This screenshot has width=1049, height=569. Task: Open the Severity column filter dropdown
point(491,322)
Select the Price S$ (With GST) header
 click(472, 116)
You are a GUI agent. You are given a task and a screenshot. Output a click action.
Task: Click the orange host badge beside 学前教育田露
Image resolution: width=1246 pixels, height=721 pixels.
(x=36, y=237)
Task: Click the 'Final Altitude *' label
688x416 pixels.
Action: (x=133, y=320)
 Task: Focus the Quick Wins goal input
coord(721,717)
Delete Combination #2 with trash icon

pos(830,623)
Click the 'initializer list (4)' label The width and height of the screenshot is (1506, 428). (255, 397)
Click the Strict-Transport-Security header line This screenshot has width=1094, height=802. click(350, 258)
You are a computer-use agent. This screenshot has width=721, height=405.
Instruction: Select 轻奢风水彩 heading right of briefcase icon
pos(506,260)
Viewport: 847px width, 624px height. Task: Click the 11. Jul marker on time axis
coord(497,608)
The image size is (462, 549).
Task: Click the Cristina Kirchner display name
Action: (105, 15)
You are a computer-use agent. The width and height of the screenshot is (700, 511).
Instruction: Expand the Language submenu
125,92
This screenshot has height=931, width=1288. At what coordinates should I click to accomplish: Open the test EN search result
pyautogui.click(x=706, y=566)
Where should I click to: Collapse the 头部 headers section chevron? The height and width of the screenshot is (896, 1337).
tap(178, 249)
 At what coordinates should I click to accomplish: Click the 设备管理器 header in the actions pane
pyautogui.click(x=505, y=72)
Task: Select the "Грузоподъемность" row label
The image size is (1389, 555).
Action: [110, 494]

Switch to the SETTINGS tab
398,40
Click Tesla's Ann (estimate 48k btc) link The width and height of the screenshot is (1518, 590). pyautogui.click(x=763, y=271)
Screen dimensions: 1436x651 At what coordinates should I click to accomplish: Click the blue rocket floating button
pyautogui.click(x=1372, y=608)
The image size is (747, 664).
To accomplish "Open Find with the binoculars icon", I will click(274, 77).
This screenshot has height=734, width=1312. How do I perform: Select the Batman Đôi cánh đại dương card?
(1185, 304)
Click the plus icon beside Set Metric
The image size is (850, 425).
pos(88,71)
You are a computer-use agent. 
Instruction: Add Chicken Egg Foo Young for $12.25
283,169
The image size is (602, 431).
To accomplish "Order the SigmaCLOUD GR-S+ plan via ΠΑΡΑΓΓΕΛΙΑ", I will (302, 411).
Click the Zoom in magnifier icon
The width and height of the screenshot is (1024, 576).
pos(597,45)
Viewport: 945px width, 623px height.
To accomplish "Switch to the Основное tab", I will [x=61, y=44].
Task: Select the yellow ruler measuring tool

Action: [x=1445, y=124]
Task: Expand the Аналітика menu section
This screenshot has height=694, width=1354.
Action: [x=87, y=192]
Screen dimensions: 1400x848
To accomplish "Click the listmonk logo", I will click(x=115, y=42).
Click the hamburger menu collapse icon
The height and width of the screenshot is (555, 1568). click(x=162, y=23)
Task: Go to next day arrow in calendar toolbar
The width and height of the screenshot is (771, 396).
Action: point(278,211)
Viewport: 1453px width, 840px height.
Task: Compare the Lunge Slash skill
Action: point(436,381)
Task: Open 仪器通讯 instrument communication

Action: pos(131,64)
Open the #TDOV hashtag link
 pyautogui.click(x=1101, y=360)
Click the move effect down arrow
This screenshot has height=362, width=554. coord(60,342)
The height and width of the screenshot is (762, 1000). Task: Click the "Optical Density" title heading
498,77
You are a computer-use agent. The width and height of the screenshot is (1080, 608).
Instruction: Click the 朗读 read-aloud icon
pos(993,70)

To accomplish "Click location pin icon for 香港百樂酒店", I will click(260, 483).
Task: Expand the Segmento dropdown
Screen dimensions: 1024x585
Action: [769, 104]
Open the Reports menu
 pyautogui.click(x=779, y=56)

▬▬▬▬▬▬

TASK DESCRIPTION: Copy each line of the entries that includes the word "agent".

ANSWER TO THE EXERCISE:
You are a GUI agent. You are given a task and a screenshot. Output a click action.
You are a computer-use agent. This screenshot has width=721, height=405.
You are a computer-use agent. The width and height of the screenshot is (700, 511).
You are a computer-use agent. 
You are a computer-use agent. The width and height of the screenshot is (1080, 608).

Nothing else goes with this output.